The hantavirus outbreak has been well-handled – but there are still dangerous days ahead | Devi Sridhar

Hantavirus: the disease you wish you’d never heard about, as visions of the Covid pandemic race through your head. I’ve seen a lot of jaw-dropping reports and bizarre takes on social media, so I imagine a lot of people are confused as to what’s going on.
Let me start by saying that this is not about the Covid pandemic – only Covid was Covid. Previous hantavirus outbreaks have been contained (although none occurred on a cruise ship). So, for now, the risk to the general public is low – my colleagues and I are continuing our activities as normal and monitoring if any new infections arise outside of the original cruise ship group. These new infections would be a key milestone determining whether we see further spread and higher-risk public health alerts – or whether we are at the end of this epidemic.

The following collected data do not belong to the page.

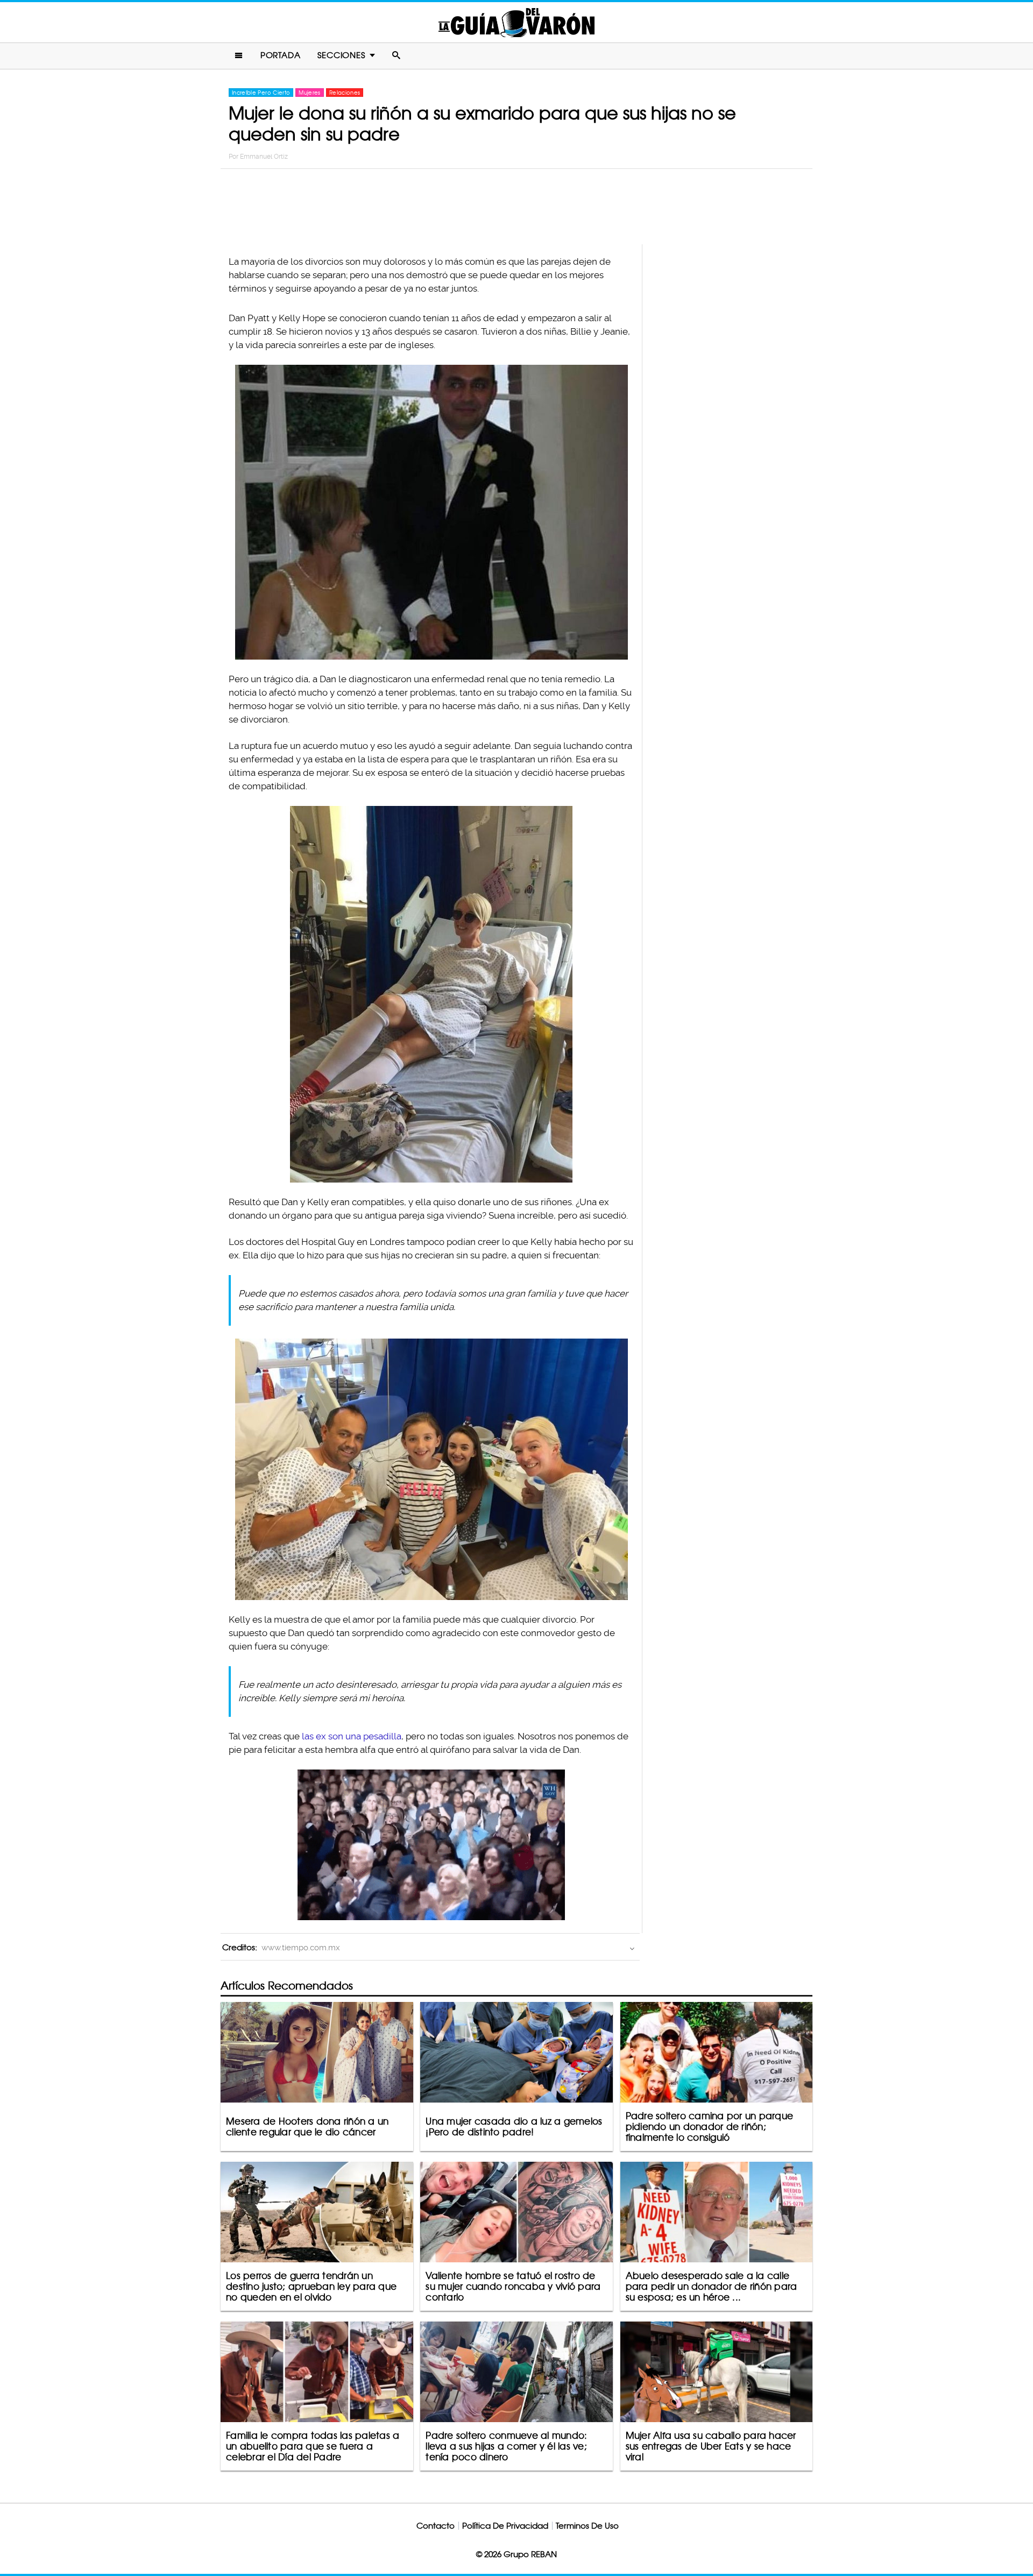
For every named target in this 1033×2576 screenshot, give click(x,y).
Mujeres (309, 92)
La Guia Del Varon (516, 22)
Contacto (435, 2526)
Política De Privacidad (505, 2526)
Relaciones (344, 92)
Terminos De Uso (587, 2526)
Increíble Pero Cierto (261, 92)
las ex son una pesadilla (351, 1736)
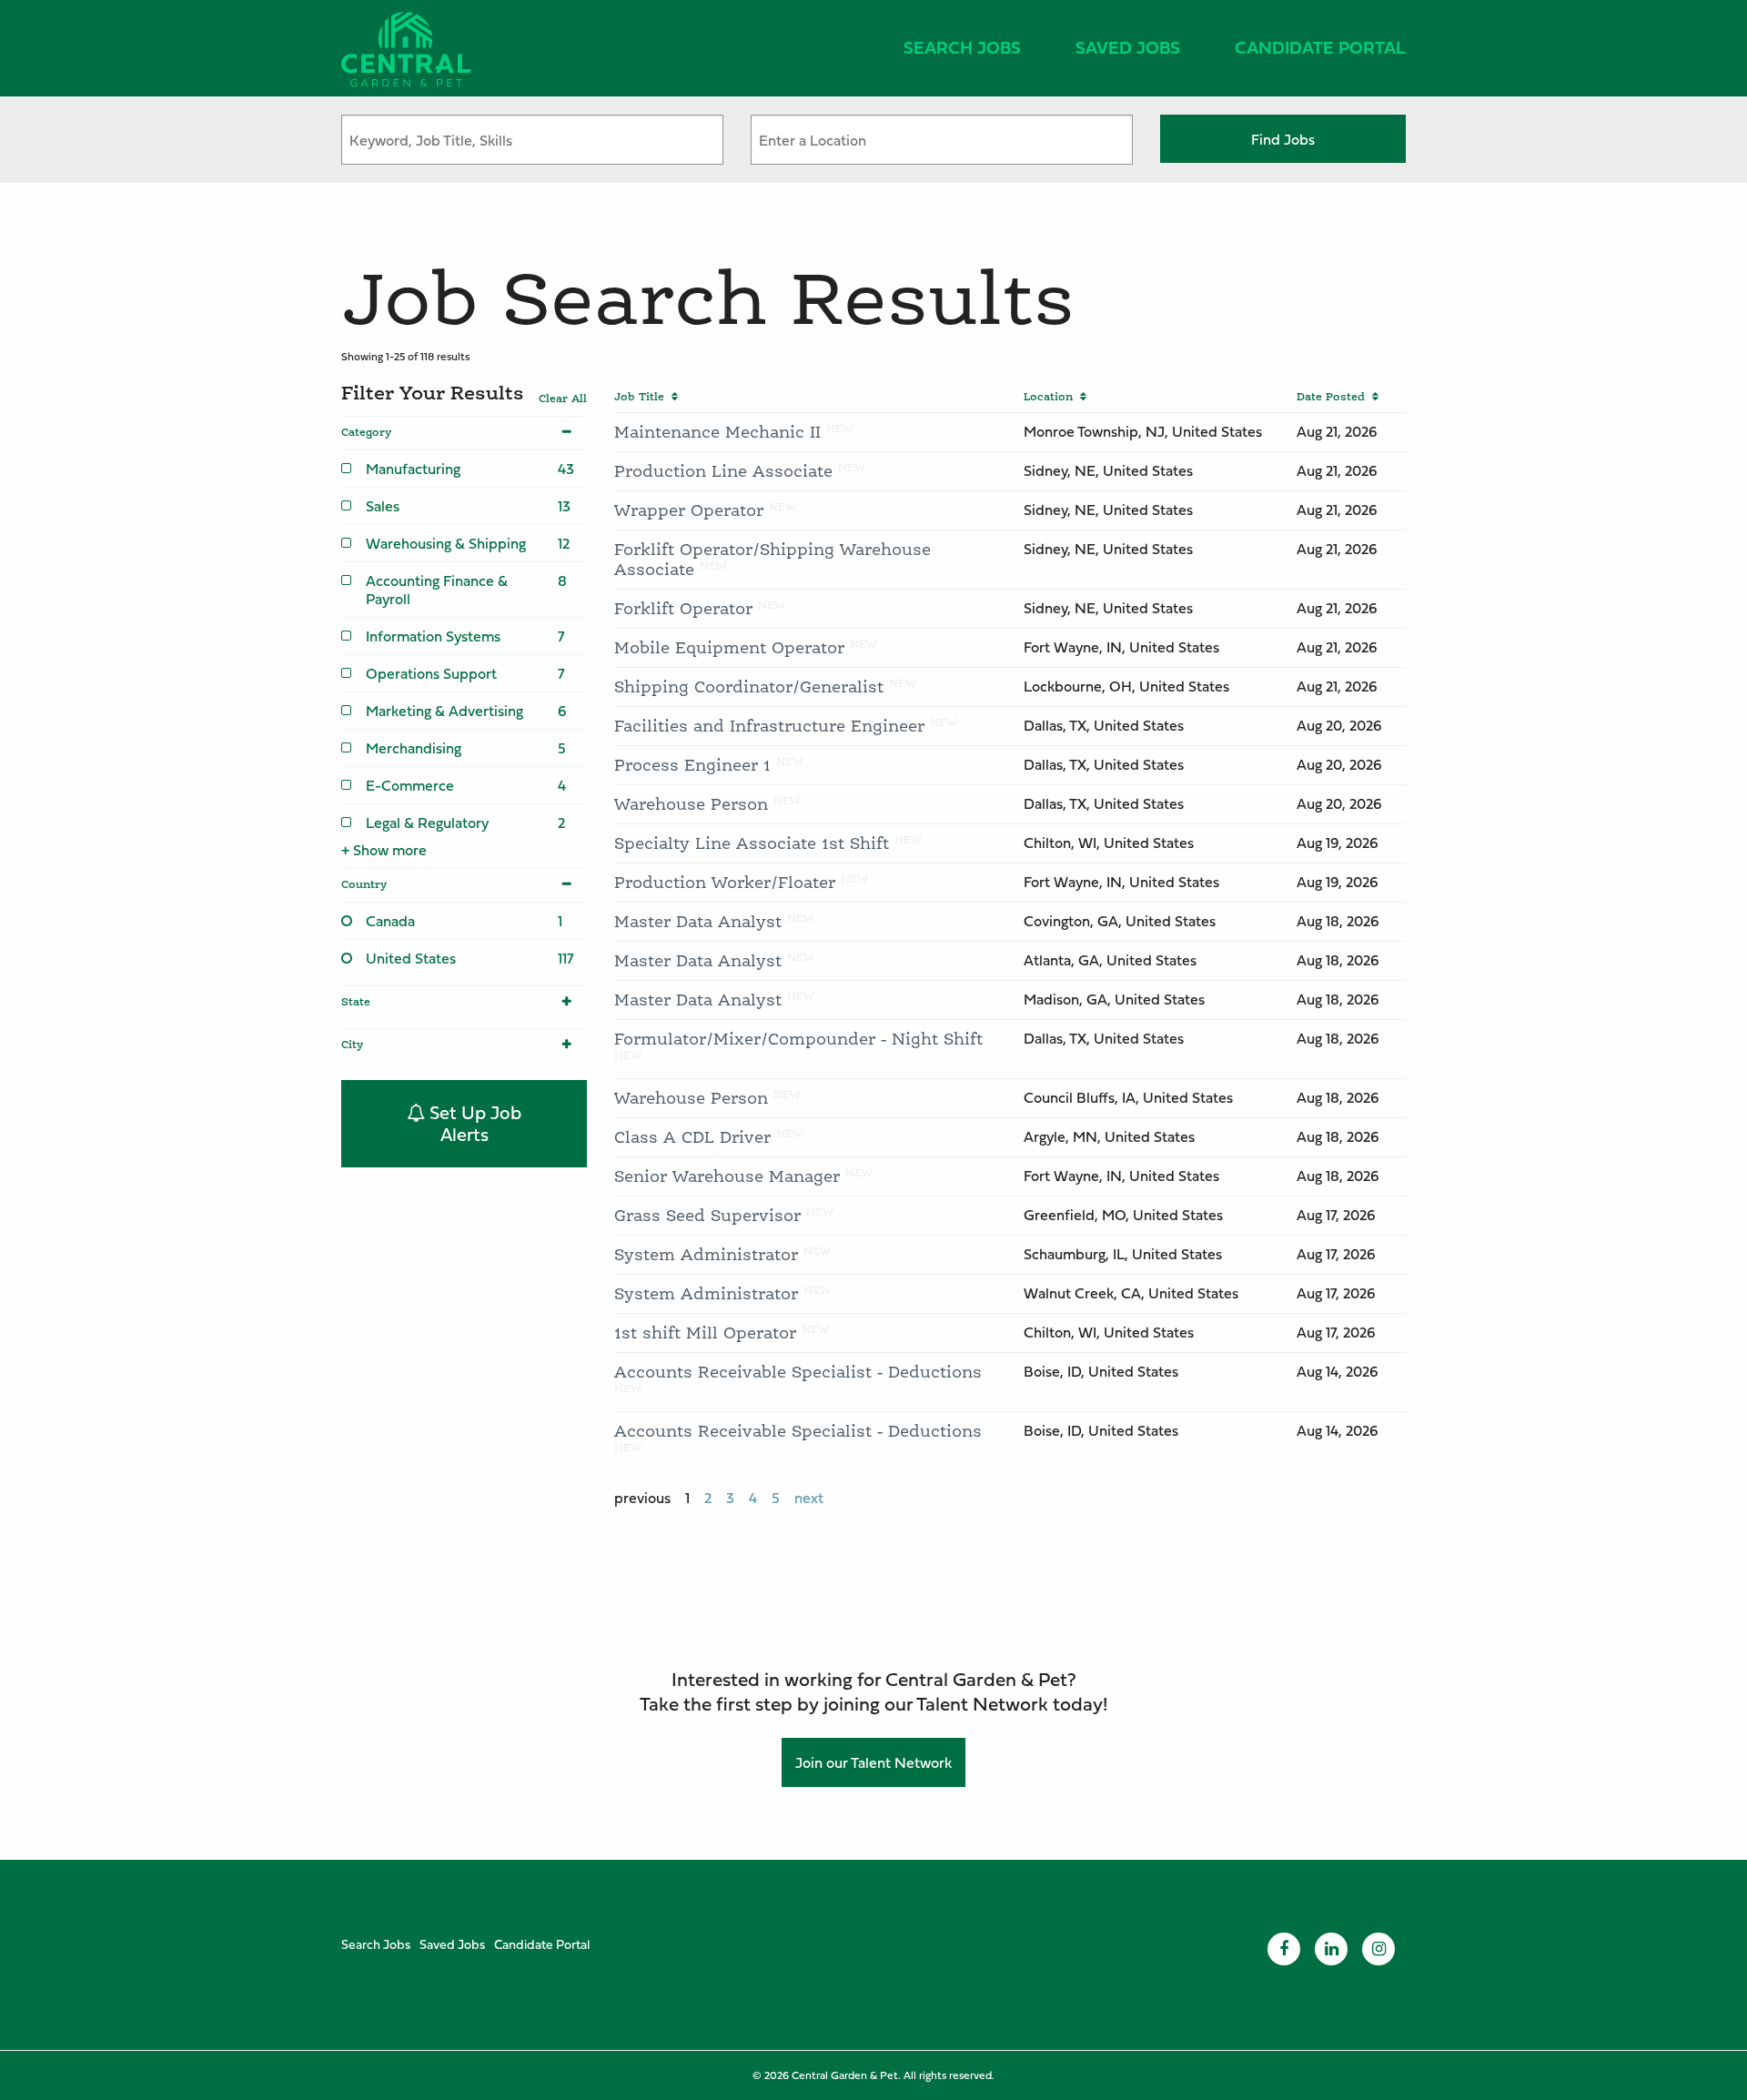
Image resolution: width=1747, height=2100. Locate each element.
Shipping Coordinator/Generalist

The first thing to know is that cases of hantavirus occur regularly all over the world. You just don’t hear about it. In fact, you probably haven’t heard about the 2018 Andean-strain hantavirus outbreak in Argentina, with 34 confirmed cases and 11 deaths.
Part of what makes the current outbreak unique — and newsworthy — is that it’s on a cruise ship with about 150 people of 23 nationalities. Cruise ships are notorious for making outbreaks difficult to control, given the close living conditions, frequent stopovers at various ports, the nature of passengers traveling around the world, and the difficulty of managing a public health response on board the ship once a virus is detected.
Do you keep everyone on the ship, lest other people become infected and sick? Or do you take people off the ship and risk it spreading to each of their countries of origin? In this case, a number of passengers disembarked before the outbreak was detected and took commercial flights home, meaning there is already wider potential exposure to the virus. We will only know for sure in the coming weeks.
When hantavirus was first mentioned, public health experts hoped it was a strain other than the Andean strain, which can be transmitted from human to human and has already caused superspreading events. Add to that the fact that it has an incubation period of one to eight weeks, meaning just because someone tests negative today doesn’t mean they aren’t infected. They could still become symptomatic and contagious later.
We also do not have an approved vaccine, specific therapeutic test, or rapid diagnostic test that could be deployed against this strain. This means having to rely on the traditional public health measures of isolation and quarantine, N95 masks, and stopping chains of infection.
We’ll know how many other people were infected on the cruise ship in a few days, so expect more positive cases. We will also know within a few weeks whether secondary contacts on flights and elsewhere were infected by passengers who disembarked before the outbreak was identified. None have been identified so far, which is good news. But it’s also the beginning.
And it is imperative that those returning to their home countries have logistical, medical and emotional support to quarantine for the full WHO-recommended 42 days and not infect close contacts, such as family and friends, that they may want to see. Given the long incubation period, this could mean cases appearing in one to two months and more infection chains closing. We are also in a unique situation where we rely on 23 different governments to successfully manage the return of their nationals.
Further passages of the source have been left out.